Why this approach: Email is more reliable than HTML scraping. GetMyBoat's web UI is heavily JavaScript-rendered and prone to rate-limiting. By anchoring to SMTP notifications, we have a source-of-truth that doesn't require maintaining browser session state.

Layer 2: Browser Automation Exploration (`/tmp/gmb_lead_scan.py`)

For deeper lead context (photos, calendar availability, multi-message threads), we explored Playwright-based login to the GetMyBoat account dashboard. The implementation:

Headed browser mode: Launch a persistent Chromium instance with headless=False to allow manual intervention if CAPTCHA or bot-detection triggers.

Credential injection: Use Playwright's page.fill() and page.click() to automate login form submission:

await page.fill('input[name="email"]', getmyboat_email)
await page.fill('input[name="password"]', getmyboat_password)
await page.click('button[type="submit"]')

Session persistence: Save browser context state (cookies, storage) to a local directory so subsequent runs reuse the authenticated session.
Playwright installation: Custom venv with pip install playwright followed by playwright install chromium to download the matching Chromium build (necessary because system Chromium versions often lag).

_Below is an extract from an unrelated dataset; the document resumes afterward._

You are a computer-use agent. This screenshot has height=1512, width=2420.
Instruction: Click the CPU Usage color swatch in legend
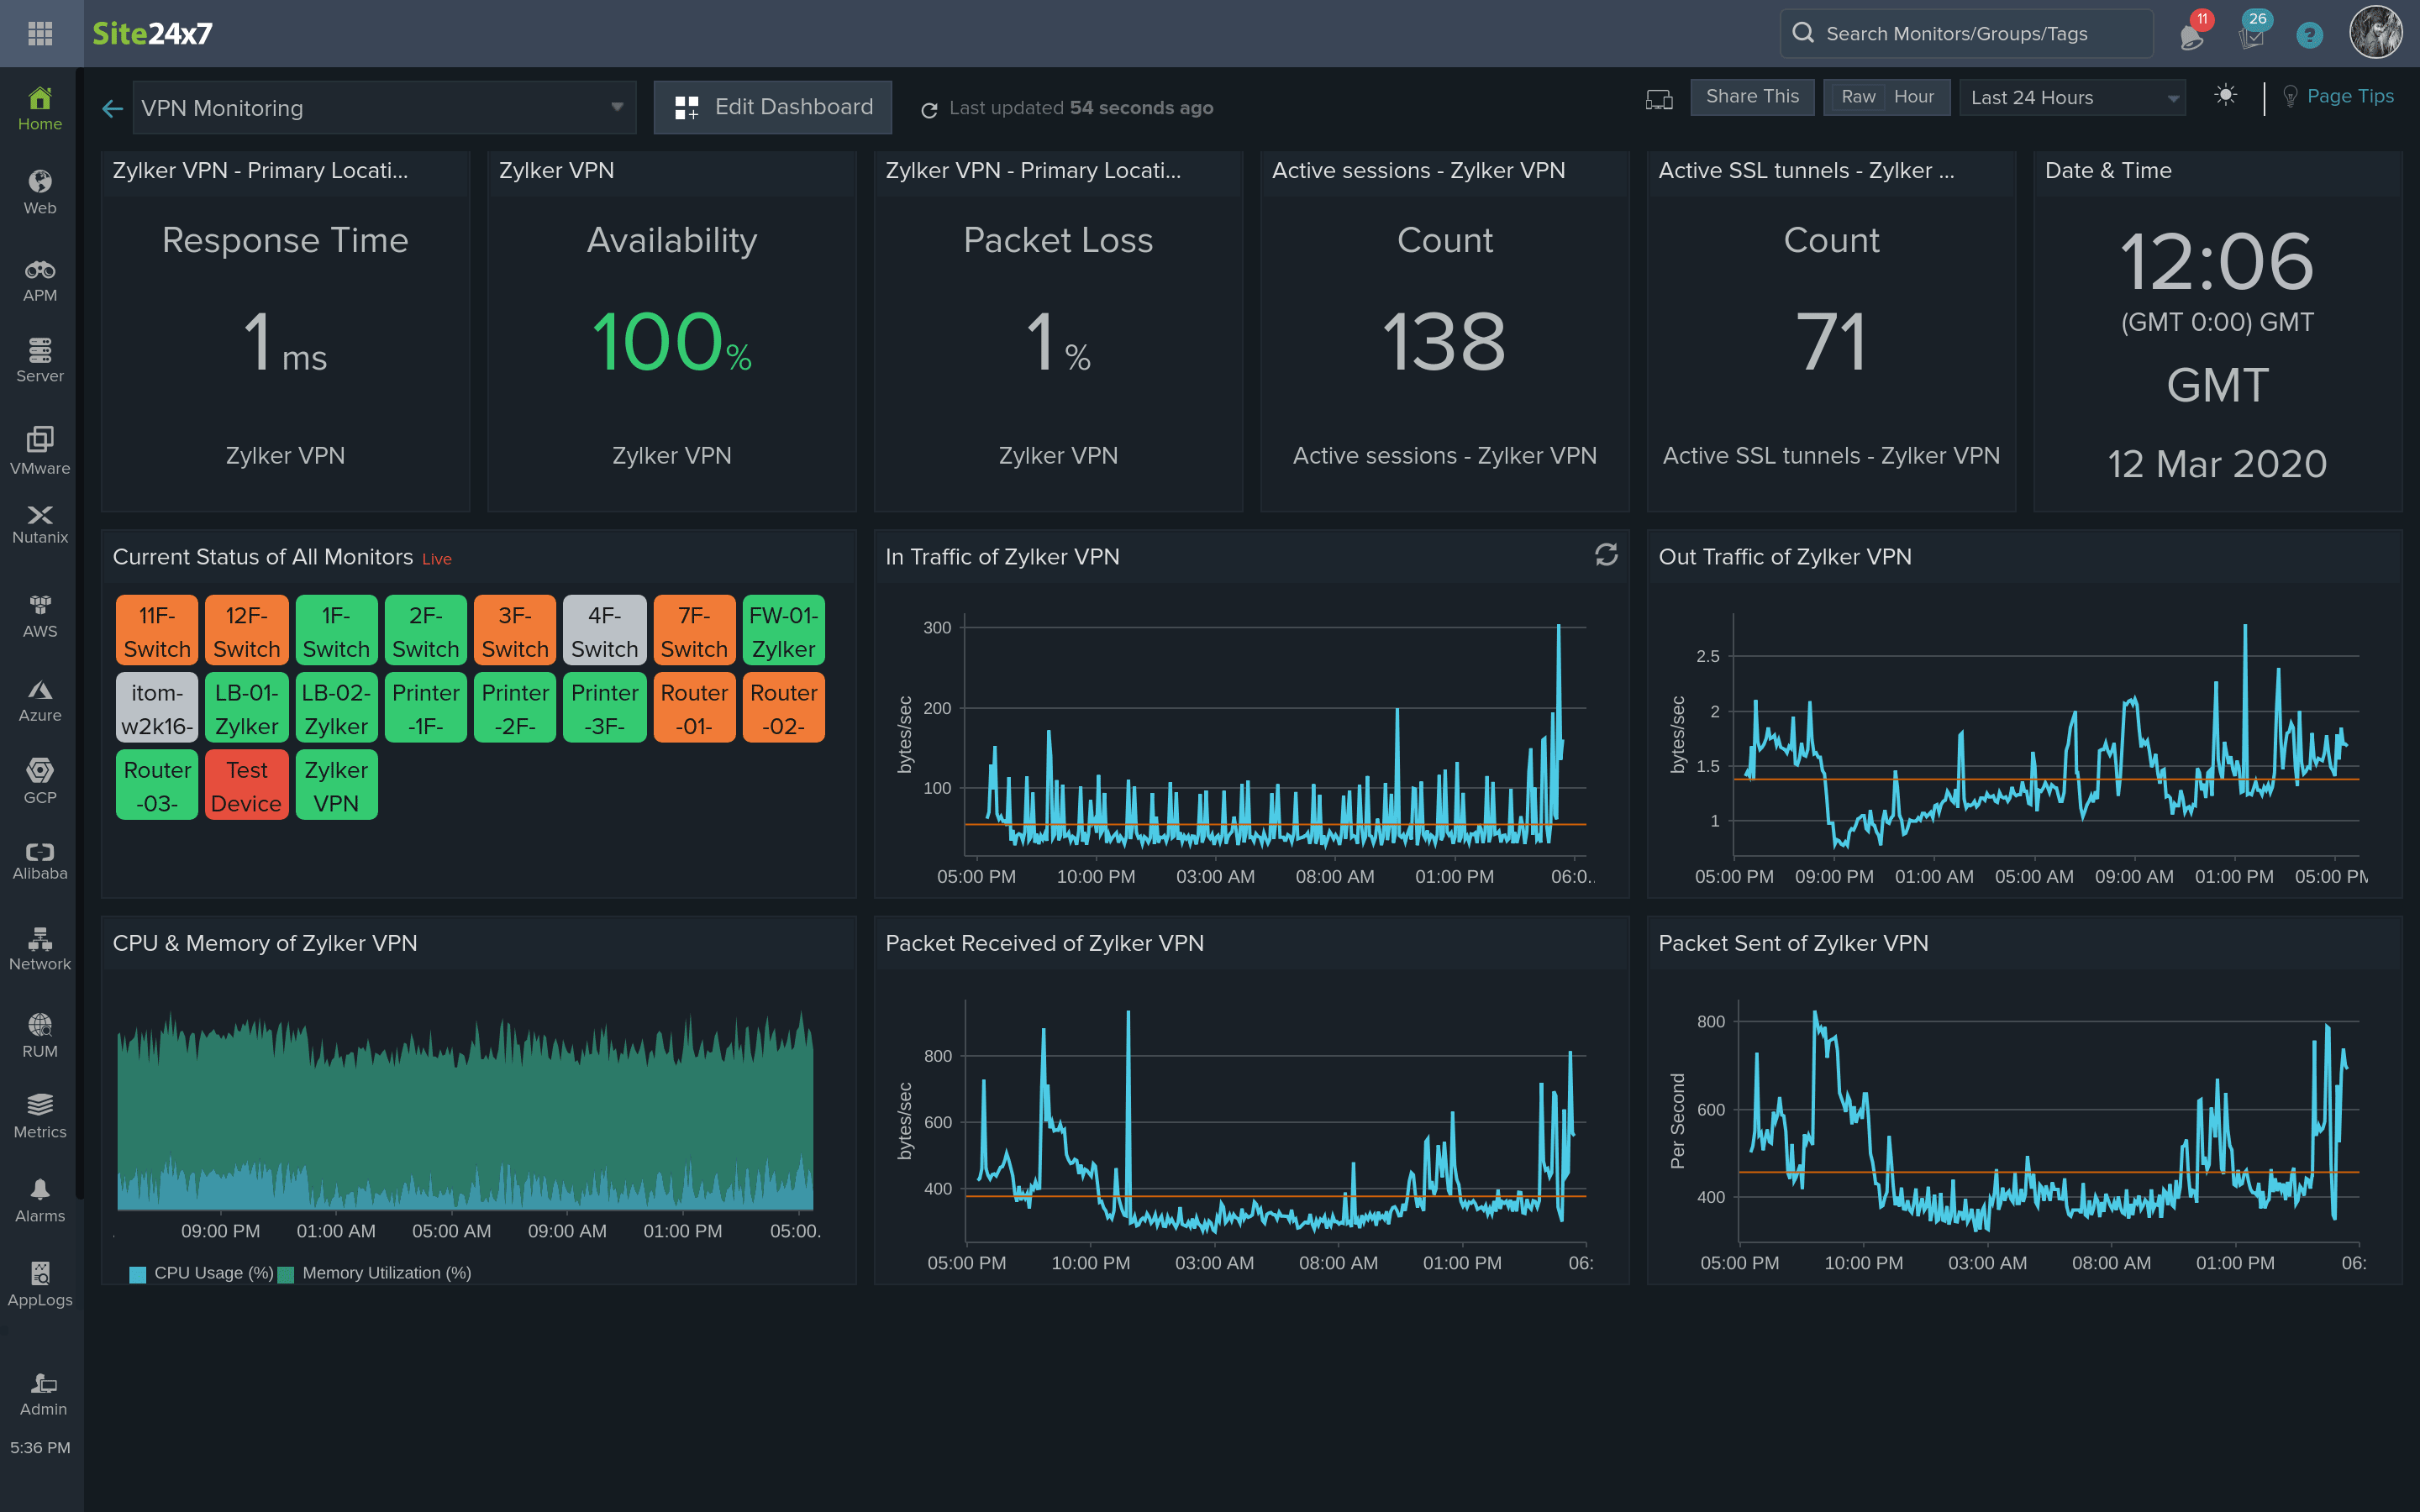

Status: The headed login session was launched but timed out before completing the inbox capture. The timeout likely stems from:

GetMyBoat's bot-detection heuristics (unusual login pattern, headless browser indicators)
Network latency during the Chromium download and launch sequence
Missing user-agent or TLS fingerprinting adjustments required by modern bot detection

Infrastructure Decisions

Why Multi-Venv, Multi-Layer?

The primary venv houses Google Sheets/Gmail libraries. Playwright was installed in a secondary venv because:

Playwright's Chromium launcher is resource-heavy; isolating it prevents dependency conflicts.
Google's client libraries pin older versions of httplib2 and oauth2client; Playwright's async patterns work better with fresh installs.
If browser automation fails, the email-based lead detection pipeline (Layer 1) remains unaffected.

Session State Storage

Playwright context state is serialized to ~/.playwright-sessions/getmyboat/ as JSON, including:

cookies.json — Authentication tokens
localStorage.json — Client-side app state
sessionStorage.json — Temporary session variables

This allows the next automation run to skip login entirely, reducing latency and bot-detection risk.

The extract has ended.